All measurements of the dependence of the intensity of RL spectra from crystal detectors on the irradiation dose in the 0.5–8 Gy range, using a 192Ir γ-ray source, were performed using a specially prepared HIP calibration phantom. The phantom was fabricated with a Zortrax M200 Plus 3D printer (Olsztyn, Warmia-Masuria Province, Poland) (Figure 1) to place the FOD head, based on the garnet crystal scintillators under study, with dimensions of 2 × 2 × 0.5 mm, coupled with a long PMMA optical fiber and the γ-ray source. Plastic brachytherapy needles, typically used at the Oncology Center for γ-ray treatments, were inserted into the phantom (Figure 1).
A measurement setup for in situ dose measurement (Figure 2) was developed at the Oncology Center in Bydgoszcz, utilizing the Flexitron HDR system [11] equipped with 40 working channels, offering a source positioning accuracy of 0.5 mm and a 192Ir (392 keV) isotope (Nucletron, Veenendaal, The Netherlands, an Elekta company) as the γ-ray source, with a current activity of 5.85 Ci when using YAG:Ce and LuAG:Ce scintillators, and a current activity of 7.2 Ci when using the GAGG:Ce scintillator.
The RL spectra from the crystal detector were recorded in the 320–1200 nm range using an AvaSpec-HERO luminescence spectrometer from Avantes (Nynomic AG, The Nederland) [12], with a 700 ms readout time interval throughout the entire delivery of the respective dose in the 0.5–8 Gy range. The cutoff of UV light (<320 nm) was caused by the glass optics of the spectrometer. The measurement setup was located in a room separated from the operator, who managed the system using dedicated control and data acquisition software of the AvaSpec-HERO spectrometer.

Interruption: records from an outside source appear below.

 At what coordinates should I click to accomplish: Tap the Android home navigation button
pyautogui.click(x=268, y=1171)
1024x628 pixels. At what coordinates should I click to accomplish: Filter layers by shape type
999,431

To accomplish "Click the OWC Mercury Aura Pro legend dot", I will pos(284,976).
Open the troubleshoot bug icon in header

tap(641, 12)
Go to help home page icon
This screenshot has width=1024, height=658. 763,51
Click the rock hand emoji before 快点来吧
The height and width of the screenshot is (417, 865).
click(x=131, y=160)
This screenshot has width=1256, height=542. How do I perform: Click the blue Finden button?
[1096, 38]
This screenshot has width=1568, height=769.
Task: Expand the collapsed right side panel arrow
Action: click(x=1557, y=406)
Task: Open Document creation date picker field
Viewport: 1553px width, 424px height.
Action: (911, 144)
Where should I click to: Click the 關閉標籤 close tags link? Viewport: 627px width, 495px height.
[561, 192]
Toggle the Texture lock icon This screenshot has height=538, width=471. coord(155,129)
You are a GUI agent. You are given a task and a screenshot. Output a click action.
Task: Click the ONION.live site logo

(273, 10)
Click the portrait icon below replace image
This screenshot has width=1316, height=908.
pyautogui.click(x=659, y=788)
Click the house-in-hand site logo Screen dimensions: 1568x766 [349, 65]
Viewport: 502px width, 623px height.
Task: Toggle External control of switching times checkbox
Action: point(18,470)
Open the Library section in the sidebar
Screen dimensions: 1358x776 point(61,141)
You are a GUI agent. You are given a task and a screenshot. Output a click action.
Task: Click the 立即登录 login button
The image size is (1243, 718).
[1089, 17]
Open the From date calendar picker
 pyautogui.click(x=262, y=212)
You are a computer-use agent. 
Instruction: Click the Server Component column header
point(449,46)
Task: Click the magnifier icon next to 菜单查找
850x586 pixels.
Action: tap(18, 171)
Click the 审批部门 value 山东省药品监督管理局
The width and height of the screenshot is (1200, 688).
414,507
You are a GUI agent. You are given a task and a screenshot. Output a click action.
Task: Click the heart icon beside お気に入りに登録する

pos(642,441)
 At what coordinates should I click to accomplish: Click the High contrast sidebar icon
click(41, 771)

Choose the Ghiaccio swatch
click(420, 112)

This software was specifically designed for the precise and accurate collection and analysis of luminescence signals during measurements. The spectrometer was connected to the phantom via a 3.5 m long optical fiber, which ended with a chosen scintillator crystal (Figure 2). The distance between the scintillator head and the γ-ray source was 1 cm. The dose delivery times for the YAG:Ce and LuAG:Ce scintillators were 12, 23, 47, 96, 144, and 192 s for the doses of 0.5, 1, 2, 4, 6, and 8 Gy, respectively. For the GAGG:Ce scintillator, the corresponding delivery times were 9, 21, 39, 78, 117, and 156 s.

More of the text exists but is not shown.